Co dają identyfikatory SID? Wiele usług korzysta z kont wbudowanych, np. Local Service. Wcześniej powodowało to, że dowolna usługa pracująca w kontekście tego konta miała dostęp do zasobów. Tworzono więc osobne konta dla każdej z usług, co znacząco utrudniało pracę i wprowadzało trudny do opanowania bałagan. Mając SID-y, jesteśmy w stanie ustawić prawa dostępowe dla konkretnej usługi, nawet pracującej w kontekście tego samego konta. Do aktywowania SID na usłudze służy parametr qsidtype w poleceniu sc np.:

sc qsidtype abcd restricted

Spowodowałoby to utworzenie identyfikatora SID Restricted dla usługi "abcd".

Mając identyfikator SID, możemy przydzielać dostęp do zasobów konkretnym usługom. Także zapora Windows ściśle integruje się z SID-ami, co daje dodatkową warstwę ochrony przed atakami.

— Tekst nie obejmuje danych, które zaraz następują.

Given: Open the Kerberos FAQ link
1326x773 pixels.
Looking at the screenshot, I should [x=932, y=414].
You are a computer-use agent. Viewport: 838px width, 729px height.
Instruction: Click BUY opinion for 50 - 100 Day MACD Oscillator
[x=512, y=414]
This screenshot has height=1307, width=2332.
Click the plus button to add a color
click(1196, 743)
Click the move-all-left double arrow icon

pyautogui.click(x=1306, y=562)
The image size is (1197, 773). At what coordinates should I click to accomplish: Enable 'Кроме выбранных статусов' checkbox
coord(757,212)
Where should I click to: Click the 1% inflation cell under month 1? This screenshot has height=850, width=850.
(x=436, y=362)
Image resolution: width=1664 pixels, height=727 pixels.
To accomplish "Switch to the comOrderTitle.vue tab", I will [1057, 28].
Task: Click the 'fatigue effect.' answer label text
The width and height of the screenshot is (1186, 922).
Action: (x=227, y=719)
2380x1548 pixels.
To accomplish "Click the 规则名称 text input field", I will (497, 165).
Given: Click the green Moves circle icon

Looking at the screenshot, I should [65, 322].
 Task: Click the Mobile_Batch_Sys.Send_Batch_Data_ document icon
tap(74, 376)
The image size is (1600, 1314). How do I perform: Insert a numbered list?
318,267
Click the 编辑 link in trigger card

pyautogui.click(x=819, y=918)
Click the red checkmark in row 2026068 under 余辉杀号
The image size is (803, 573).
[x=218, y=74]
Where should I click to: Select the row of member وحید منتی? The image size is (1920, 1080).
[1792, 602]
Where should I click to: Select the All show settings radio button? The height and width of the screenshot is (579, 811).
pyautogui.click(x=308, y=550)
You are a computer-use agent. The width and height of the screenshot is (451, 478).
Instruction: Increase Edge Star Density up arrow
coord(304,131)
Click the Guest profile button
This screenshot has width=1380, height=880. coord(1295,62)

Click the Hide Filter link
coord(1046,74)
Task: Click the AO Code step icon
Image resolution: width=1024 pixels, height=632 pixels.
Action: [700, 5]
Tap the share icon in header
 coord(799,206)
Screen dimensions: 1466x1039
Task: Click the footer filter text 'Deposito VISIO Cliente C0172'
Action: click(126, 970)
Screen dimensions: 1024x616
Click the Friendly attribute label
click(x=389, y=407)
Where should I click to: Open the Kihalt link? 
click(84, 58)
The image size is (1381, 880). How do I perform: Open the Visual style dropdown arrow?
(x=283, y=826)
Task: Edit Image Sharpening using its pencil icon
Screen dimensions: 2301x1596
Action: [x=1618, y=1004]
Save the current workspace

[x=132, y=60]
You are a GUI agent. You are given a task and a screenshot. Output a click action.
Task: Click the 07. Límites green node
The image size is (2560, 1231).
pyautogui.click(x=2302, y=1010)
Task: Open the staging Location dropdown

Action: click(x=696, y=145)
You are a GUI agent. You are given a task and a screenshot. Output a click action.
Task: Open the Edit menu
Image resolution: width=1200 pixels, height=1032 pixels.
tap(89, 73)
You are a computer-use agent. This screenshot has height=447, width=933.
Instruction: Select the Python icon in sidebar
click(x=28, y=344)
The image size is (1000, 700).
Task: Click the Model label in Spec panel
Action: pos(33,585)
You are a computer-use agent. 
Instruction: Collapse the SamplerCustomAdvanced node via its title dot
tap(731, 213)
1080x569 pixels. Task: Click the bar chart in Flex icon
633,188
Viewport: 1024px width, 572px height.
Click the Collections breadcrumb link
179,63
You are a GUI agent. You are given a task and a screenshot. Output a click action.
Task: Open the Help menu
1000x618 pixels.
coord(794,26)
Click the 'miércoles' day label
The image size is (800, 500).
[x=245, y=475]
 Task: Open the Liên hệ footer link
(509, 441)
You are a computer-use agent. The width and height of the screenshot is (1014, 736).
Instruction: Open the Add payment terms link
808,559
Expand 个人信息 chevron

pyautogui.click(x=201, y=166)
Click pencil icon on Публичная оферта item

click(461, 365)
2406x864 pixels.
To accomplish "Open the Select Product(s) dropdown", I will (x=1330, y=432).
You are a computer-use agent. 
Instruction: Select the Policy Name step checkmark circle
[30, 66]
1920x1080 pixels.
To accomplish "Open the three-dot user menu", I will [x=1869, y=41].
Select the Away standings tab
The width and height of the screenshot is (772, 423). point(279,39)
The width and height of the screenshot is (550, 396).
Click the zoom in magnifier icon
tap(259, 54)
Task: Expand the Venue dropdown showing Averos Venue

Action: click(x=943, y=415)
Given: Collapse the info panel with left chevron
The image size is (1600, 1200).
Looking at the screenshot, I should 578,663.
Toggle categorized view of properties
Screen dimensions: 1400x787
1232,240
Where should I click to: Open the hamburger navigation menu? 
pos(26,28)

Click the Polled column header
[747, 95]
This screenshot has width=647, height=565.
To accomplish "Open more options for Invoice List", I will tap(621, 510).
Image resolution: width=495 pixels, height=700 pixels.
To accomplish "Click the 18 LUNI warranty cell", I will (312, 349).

Śledząc dokumentację W2K8, odnajdziemy możliwość kontrolowania usług pod kątem uprawnień, z jakimi są one uruchamiane. Uprawnienia te nie są związane z kontem, w kontekście którego usługa pracuje. Posłużmy się przykładem. Parametr qprivs w poleceniu sc zwróci nam właśnie te uprawnienia:

Jeżeli uważamy, że usłudze do prawidłowego działania wystarczy mniej uprawnień, wówczas możemy je zabrać np.:

sc qprivs abcd SeImpersonatePrivilege

Ruch sieciowy

Mając ustaloną listę usług i realizowanych przez nie funkcji, możemy pójść o krok dalej - ograniczyć ich komunikację. Dobrą praktyką jest, aby każdy kluczowy zasób był chroniony za pomocą lokalnej zapory ogniowej. W starszych systemach Windows raczej bazowało się na produktach firm trzecich. W W2K8 zapora ogniowa przestała być już tylko przysłowiowym "kwiatkiem do kożucha". Po pierwsze, zestaw dostępnych od ręki funkcji dość mocno się rozrósł, możemy więc tworzyć reguły, wskazując nie tylko port i adres IP, ale także aplikację czy też usługę (związek z SID). Możemy również wymagać, aby komunikacja między poszczególnymi komputerami była uwierzytelniana przy użyciu protokołu IPSec (sekcja Connection Security Rules). Przy okazji IPSec istnieje możliwość tworzenia reguł, które będą działały dla konkretnego użytkownika domenowego.

Począwszy od W2K8 R2, możemy przypisywać polityki osobno dla każdego interfejsu sieciowego - sfery. Inne reguły polityki może mieć więc komputer podłączony do domeny, inne podłączony do sieci publicznej, a jeszcze inne - do sieci prywatnej.

Po drugie, zapora została zintegrowana z samym systemem - a dokładniej z modułem zarządzania serwerem. Oznacza to, że modyfikacja pewnych funkcji w Windows powoduje automatyczne zmiany w zaporze. Jeżeli więc wskazujemy na jakąś konkretną rolę, np. serwer DNS, wówczas zapora automatycznie otworzy tylko te porty, które potrzebne są do realizacji zadań tej roli. Wszystko jest dobrze, jeżeli instalujemy role czy aplikacje, które integrują się z modułem zarządzania.